Rationalists welcome thought experiments. This a priori method shows that we can learn about the world without experience! Explaining how this happens is a classic problem—one that Plato hoped to solve with his Theory of Forms. Contemporary philosophers, such as James Robert Brown, continue to work on an explanation within the Platonic framework.

Empiricist Criticism

Empiricists have trouble understanding how thought experiments could be any more informative than poetry. If everything is learned from experience, then no information about the world can be extracted from a hypothetical experiment.

Yet many attacks on Aristotle's theory of motion are launched from Galileo's armchair. Consider his critique of Aristotle's principle that heavier objects fall faster than lighter objects. Galileo supposes that a smaller object becomes attached to a heavier object during its descent. On the one hand, the composite object must slow down because the heavy component is retarded by the slower component. On the other hand, the composite object must accelerate because it is heavier than the heavy component.

Empiricist reactions to thought experiments fall along a spectrum. Pierre Duhem condemns thought experiments as illusory sources of support. They have no more place in science than Plato's numerological arguments for the existence of seven planets.

John Norton thinks the success of Albert Einstein's thought experiments shows that Duhem was too dismissive. According to Norton, thought experiments should be heeded exactly to the degree that they can be reduced to cogent arguments. After all, empiricists endorse changes of opinion that are based on surprising deductions and calculations (even if the premises and data were already known).

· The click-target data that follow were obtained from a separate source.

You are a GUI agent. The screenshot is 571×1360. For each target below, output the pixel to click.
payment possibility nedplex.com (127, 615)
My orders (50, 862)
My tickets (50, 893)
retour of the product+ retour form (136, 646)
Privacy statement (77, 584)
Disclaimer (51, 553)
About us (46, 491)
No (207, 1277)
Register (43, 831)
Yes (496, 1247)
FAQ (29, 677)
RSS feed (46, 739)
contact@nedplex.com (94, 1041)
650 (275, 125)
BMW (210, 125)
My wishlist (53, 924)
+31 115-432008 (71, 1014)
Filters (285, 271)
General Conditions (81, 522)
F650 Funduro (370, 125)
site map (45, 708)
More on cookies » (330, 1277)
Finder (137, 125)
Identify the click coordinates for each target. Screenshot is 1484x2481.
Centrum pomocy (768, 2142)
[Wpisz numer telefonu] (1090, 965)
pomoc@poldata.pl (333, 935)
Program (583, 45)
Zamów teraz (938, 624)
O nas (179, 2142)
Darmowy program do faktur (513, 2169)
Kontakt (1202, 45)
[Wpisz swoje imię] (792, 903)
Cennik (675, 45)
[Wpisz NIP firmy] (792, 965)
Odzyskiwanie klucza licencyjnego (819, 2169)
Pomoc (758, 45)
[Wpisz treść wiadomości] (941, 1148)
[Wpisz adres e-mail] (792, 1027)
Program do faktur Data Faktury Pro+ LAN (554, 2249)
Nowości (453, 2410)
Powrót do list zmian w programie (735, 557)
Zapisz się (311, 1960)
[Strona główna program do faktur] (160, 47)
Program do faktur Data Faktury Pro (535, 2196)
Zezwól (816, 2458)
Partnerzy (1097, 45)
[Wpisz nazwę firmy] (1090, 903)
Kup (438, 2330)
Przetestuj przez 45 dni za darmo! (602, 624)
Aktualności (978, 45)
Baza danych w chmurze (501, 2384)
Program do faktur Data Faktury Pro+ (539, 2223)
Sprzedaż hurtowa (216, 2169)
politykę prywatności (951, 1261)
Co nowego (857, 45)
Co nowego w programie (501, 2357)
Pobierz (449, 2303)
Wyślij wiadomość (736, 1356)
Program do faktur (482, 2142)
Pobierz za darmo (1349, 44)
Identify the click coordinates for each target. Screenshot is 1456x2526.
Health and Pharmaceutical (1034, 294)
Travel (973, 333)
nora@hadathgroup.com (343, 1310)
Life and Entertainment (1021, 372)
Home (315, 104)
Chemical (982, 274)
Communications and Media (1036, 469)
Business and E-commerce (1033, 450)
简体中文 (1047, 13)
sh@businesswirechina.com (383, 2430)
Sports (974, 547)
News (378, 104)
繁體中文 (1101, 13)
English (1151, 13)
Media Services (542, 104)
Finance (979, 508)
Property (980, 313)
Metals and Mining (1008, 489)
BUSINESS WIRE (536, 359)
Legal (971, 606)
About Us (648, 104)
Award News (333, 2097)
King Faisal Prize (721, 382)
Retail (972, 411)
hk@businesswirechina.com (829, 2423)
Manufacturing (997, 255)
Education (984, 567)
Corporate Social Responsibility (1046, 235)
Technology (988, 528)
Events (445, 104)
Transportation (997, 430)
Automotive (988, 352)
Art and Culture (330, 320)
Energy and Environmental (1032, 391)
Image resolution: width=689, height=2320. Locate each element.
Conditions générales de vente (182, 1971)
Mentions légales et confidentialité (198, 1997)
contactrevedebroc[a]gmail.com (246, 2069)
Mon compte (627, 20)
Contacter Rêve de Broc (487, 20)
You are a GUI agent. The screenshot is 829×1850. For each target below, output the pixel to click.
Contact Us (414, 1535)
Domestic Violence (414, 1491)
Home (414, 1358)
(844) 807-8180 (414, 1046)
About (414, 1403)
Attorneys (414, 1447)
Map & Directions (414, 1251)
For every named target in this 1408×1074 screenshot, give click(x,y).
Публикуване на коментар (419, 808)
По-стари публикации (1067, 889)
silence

Mach's Empiricist Account of Thought Experiment

Einstein's early philosophical mentor, Mach, was more concessive than Norton. Mach believed that thought experiments tap into stored “instinctive knowledge.”

The pictorial form of this knowledge is evident from how questions such as “How many corners are in the capital letter preceding G?” are answered. A mental image of the letter is formed and the corners counted. In a sense, the number of corners was not known (they had to be counted), and in a sense, it was known (all the information was available to quickly answer the question). Information is stored in mental images in the way information is stored in crime scene photographs (which, if need be, can be consulted later for missed clues).